Issue No. 1 / Summer 2005
My own professional film-related career began back in 1967, when I was hired by Peter Cowie to join the staff of the Tantivy Press and International Film Guide in London. The staff at that time consisted of one other person, Allen Eyles, who has since been responsible for a number of important film books. It seem, therefore, somewhat appropriate to begin this new edition of “The Slide Area” with the latest edition of International Film Guide (Silman-James Press, $29.95).
The publication now bears the moniker of Variety, Peter Cowie is retired, and the 42nd (2005) edition is edited by Daniel Rosenthal. Under Peter Cowie’s regime, the format remained pretty much the same: a world survey of cinema, country by country, followed by informational sections on festivals, periodicals, archives, and the like. The emphasis now is more heavily on the survey of international cinema with entries ranging from Algeria to Zimbabwe. Festivals, along with film markets, are still listed in alphabetical order, but all other information is grouped under the heading of “The Global Directory.” Included in this category and arranged country by country are listings of useful addresses, archives, specialist bookshops, magazines, and film schools. The listings are valuable for the smaller country but, perhaps of necessity, somewhat incomplete for the United States. All in all, International Film Guide remains a valuable sourcebook, particularly for those interested in researching little-documented, current film production in the smaller countries of the world.
Also new from Silman-James Press is Produced by…: Balancing Art and Business in the Movie Industry by Paul N. Lazarus III ($18.95), which attempts to explain the many diverse facets of the producer’s job, progressing step by step through the filmmaking process. The author is a former producer turned professor, and this volume is primarily a textbook.
Alexander Mackendrick was a prominent British film director who spent the last twenty or so years of his life teaching the craft of filmmaking to students at Cal Arts. Alexander Mackendrick on Film-Making: An Introduction to the Craft of the Director, edited by Paul Cronin (Faber and Faber, $35.00) collects together his lecture notes, sketches, storyboards, etc., designed to explain to students the creative process of film direction and scriptwriting, examining dramatic construction and the grammar of film. The book is no substitute to listening in person to Sandy Mackendrick, but it is a valuable second best. In some ways, I suppose, it is an old-fashioned textbook – but that is what makes it so good.
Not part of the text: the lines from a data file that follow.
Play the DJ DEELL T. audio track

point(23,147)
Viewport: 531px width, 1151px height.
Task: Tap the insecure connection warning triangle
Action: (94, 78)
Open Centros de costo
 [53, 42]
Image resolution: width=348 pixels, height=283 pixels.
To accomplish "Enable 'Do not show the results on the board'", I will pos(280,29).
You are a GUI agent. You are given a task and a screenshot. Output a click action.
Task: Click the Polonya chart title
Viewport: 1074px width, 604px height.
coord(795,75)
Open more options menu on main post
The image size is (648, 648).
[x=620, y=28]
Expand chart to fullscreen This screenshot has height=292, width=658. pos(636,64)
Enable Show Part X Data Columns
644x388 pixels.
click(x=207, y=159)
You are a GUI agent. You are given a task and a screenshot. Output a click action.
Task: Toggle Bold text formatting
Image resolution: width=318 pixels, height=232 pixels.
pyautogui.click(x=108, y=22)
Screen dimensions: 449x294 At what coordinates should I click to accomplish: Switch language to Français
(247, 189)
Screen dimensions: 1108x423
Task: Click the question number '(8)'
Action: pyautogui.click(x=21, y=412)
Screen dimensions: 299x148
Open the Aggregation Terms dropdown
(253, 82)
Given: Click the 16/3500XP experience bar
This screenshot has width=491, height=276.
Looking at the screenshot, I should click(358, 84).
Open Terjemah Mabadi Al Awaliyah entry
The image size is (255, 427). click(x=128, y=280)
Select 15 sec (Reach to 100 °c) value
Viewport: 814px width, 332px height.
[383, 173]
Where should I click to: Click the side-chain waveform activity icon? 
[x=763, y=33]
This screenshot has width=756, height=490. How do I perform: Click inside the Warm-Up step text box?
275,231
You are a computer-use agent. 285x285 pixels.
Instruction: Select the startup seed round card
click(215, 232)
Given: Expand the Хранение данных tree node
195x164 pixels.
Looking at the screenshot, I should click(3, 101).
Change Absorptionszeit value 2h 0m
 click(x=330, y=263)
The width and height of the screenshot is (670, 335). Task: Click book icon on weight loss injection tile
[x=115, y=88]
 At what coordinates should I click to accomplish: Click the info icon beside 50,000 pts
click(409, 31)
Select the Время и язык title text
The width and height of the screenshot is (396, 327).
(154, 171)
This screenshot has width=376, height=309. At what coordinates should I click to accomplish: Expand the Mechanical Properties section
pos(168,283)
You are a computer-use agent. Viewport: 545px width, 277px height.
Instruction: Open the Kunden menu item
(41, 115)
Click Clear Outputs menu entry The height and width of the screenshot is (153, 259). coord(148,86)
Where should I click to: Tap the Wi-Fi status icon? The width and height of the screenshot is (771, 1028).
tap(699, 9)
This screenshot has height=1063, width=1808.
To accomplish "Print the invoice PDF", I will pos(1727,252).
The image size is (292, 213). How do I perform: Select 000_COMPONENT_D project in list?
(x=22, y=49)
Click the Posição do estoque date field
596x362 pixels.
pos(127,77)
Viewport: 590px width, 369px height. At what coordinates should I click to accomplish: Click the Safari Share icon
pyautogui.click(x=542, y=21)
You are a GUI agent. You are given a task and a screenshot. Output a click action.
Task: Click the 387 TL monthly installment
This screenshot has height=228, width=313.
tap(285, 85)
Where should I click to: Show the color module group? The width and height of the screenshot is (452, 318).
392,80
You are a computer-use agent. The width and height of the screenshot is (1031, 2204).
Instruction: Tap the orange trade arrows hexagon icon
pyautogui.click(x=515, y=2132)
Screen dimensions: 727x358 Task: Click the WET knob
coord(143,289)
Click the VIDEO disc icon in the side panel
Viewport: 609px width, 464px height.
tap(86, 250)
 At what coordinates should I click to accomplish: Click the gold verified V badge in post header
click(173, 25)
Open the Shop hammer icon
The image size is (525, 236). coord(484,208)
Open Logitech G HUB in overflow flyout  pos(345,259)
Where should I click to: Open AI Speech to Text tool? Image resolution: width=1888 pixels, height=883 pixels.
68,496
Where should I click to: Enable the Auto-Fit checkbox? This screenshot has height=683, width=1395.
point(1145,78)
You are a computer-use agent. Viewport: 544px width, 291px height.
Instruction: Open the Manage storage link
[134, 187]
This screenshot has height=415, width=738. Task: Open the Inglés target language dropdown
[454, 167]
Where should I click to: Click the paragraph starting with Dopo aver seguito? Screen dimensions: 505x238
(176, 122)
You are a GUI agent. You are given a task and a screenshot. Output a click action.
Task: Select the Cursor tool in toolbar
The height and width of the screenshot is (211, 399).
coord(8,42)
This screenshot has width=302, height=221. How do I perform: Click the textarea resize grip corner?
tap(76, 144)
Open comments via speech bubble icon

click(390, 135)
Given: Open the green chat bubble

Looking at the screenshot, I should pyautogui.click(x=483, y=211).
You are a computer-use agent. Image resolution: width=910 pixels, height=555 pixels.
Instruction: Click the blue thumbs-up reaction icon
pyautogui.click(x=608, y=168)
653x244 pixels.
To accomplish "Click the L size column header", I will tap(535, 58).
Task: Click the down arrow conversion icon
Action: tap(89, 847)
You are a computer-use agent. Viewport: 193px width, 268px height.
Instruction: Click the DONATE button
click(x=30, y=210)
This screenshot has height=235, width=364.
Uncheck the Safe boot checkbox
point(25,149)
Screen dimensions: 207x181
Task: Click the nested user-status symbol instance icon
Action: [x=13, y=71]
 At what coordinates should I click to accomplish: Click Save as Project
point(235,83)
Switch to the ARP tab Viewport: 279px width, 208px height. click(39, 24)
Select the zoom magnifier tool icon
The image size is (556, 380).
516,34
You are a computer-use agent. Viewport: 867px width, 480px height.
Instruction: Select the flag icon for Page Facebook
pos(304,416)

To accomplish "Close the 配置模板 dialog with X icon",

The writings of another filmmaker from another country and another era are anthologized in Lines of Resistance: Dziga Vertov and the Twenties, edited by Yuri Tsivian (Indiana University Press, $65.00). While Dziga Vertov’s Man with a Movie Camera is fairly well known – at least to students and buffs – the director’s writings are not, and these from the period 1920 through 1932 represent an important contribution to the study of Russian cinema. The anthology is further enhanced by many articles about Dziga Vertov, primarily published in Pravda, together with a detailed filmography.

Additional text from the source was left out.